散歩する侵略者 公演情報 イキウメ「散歩する侵略者」の観てきた!クチコミとコメント

  • 満足度★★★★★

    インベーダー・ゴー・ホーム!
     演劇でSF作品が成功した例は少ない。小説のようにどこまでも読者のイマジネーションに頼ることもできないし、映画のように主にSFXによるスケールアップも困難である。下手にセットや仕掛けに凝ってもかえってチャチになるばかりだ。
     必然的に、舞台を限定した日常SF、ワンアイデア勝負の作品が多くなるが、プロでもSF作品に通暁している劇団は必ずしも多くはなく、傑作が生まれにくいのが現状だ。ヨーロッパ企画の舞台など、この程度のレベルで演劇人たちが賞賛するのはどうかと疑問に思わざるを得ない。他のジャンルに疎すぎるのが現代演劇人の大きな欠点であろう。
     その点、「イキウメ」に期待できたのは、タイトルで既に『ウルトラマン/侵略者を撃て!』や『ウルトラセブン/散歩する惑星』などを連想させていて(劇中、ちゃんと『ウルトラマン』にも言及されている)、観客にSFファンを視野に入れていることが明示されていたからだ。脚本・演出の前川知大の、これは観客への大胆な「挑戦」である。
     結果、私たち観客は、見事に前川氏の前に「敗北」することになった。『散歩する侵略者』は、数ある日常SF、侵略SFのジャンルの中で、斬新なアイデアを盛り込んだ傑作になり得ていた。
     宇宙人と地球人の邂逅を描く場合、文化の違い、価値観の違い、存在の成り立ち自体の違いから起きるディスコミュニケーションをモチーフに描くのは基本中の基本だが、ともすればそれは「どちらの文化が優秀か」という優位性の問題に収斂されがちだ。
     本作の場合も、観客はうっかりすれば情動的に「“愛”の優位性」を感じて涙を流すことになるかもしれない。しかし、本質的にはこの物語は「奇跡」や「感動」を拒絶し、極めて理知的な整合性のみで成り立っていろ点に最大の面白さがある。「愛」は事態を解決する手段としては、実は全く機能していない。「愛」がもたらすものは、むしろ「混乱」なのである。
     「愛は地球を救う」という陳腐な結末になりそうになった寸前で「止める」、その「抑制」がなければ、この物語は凡百な既存のSF作品の中に埋没してしまうことになっただろう。ラストの一言こそが本作のキモである。聞き逃してはならない。

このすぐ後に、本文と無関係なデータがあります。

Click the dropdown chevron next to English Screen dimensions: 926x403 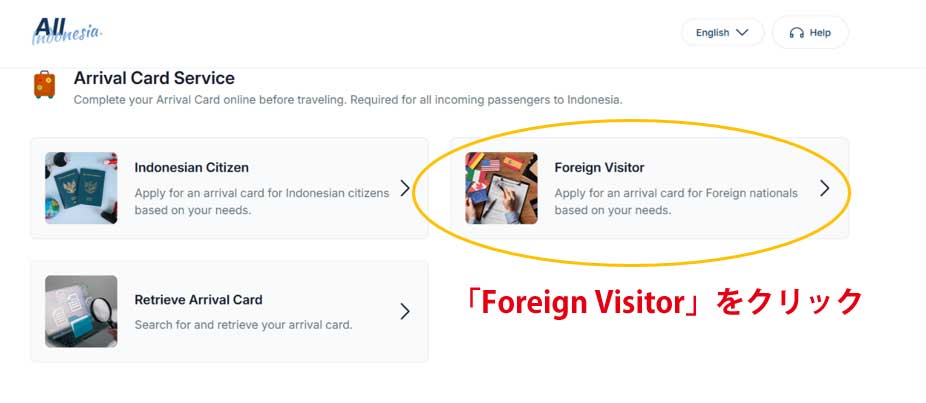tap(742, 33)
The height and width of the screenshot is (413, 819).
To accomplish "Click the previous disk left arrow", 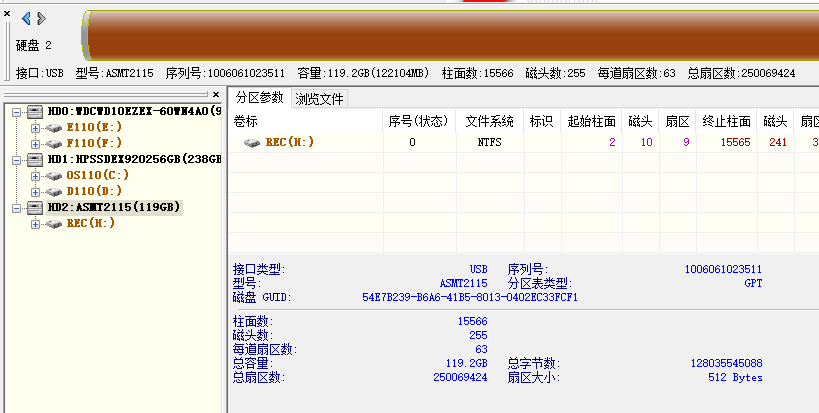I will tap(26, 18).
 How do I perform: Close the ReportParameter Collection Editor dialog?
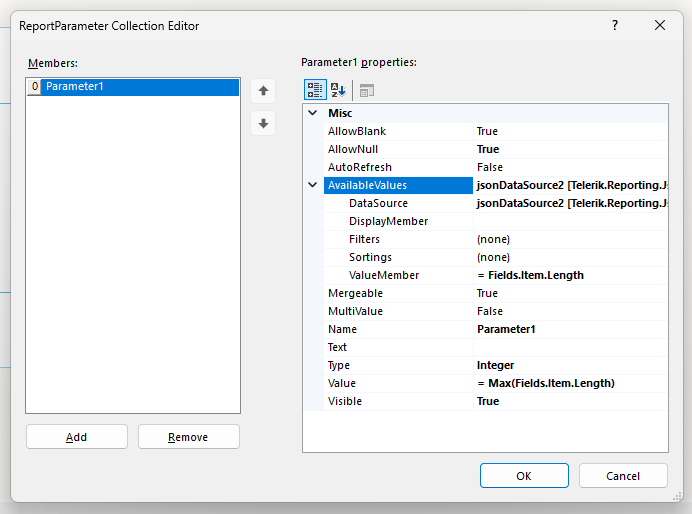[x=660, y=26]
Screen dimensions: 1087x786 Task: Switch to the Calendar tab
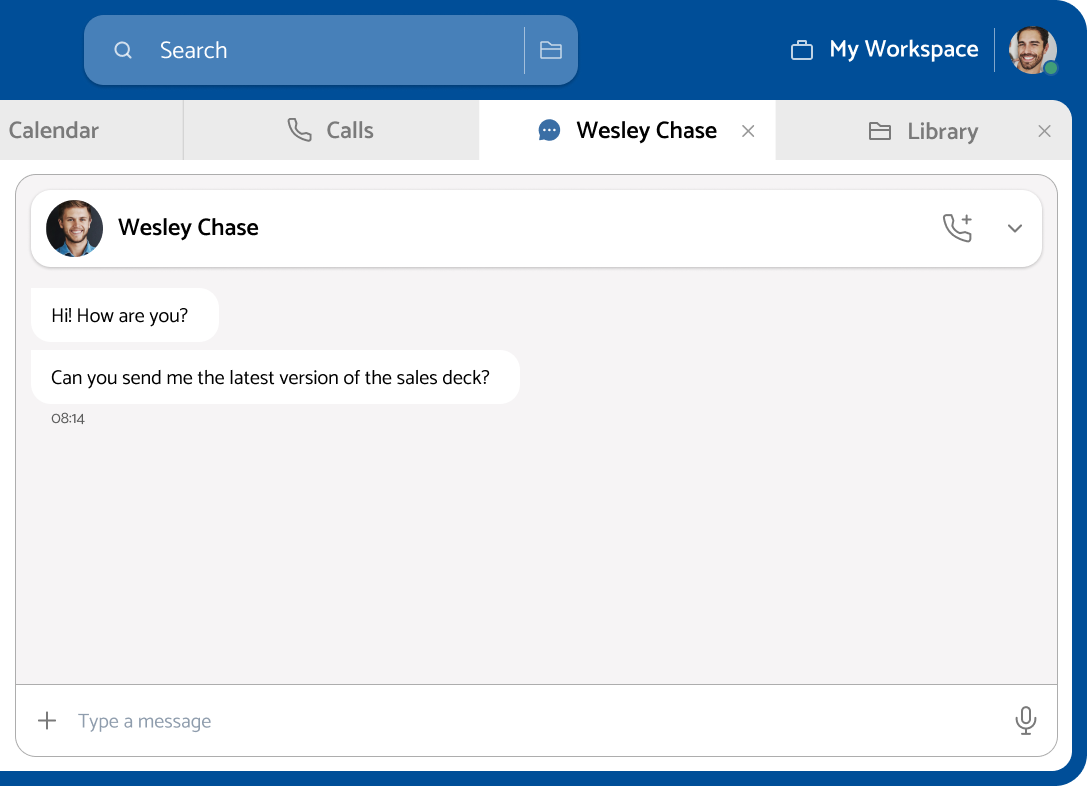tap(54, 131)
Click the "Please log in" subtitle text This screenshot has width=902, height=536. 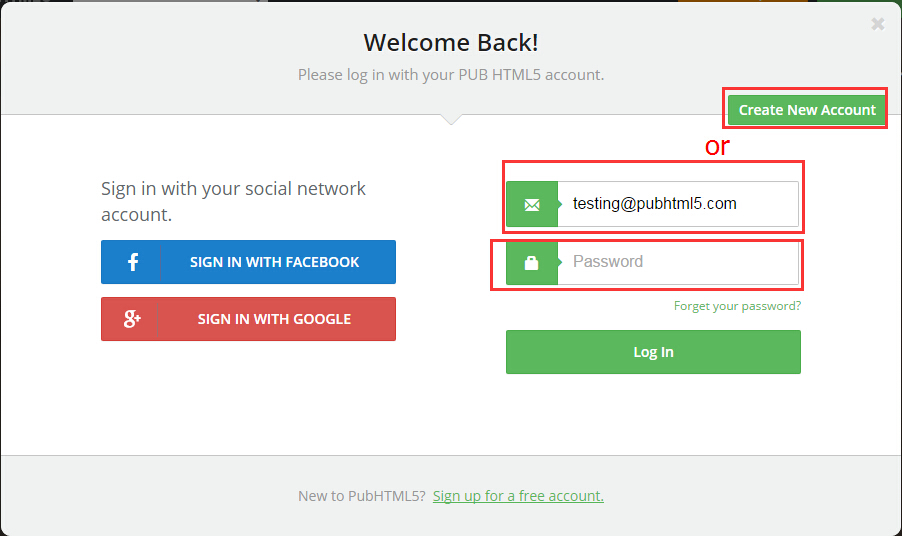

     未見の方には、小説版(メディアファクトリー/1400円)も出版されています。戯曲版との相違点もありますので、ご一読を乞う次第です。

    ネタバレBOX

     とは言え、その「ラストの台詞」は、いかにも聞き逃しやすいように、さらりと語られる。「泣き屋」の観客には、そこまでの展開で充分泣かしておいて、「気がつく人にだけ気付く」ように、最後のどんでん返しを前川氏は仕掛けた形だ。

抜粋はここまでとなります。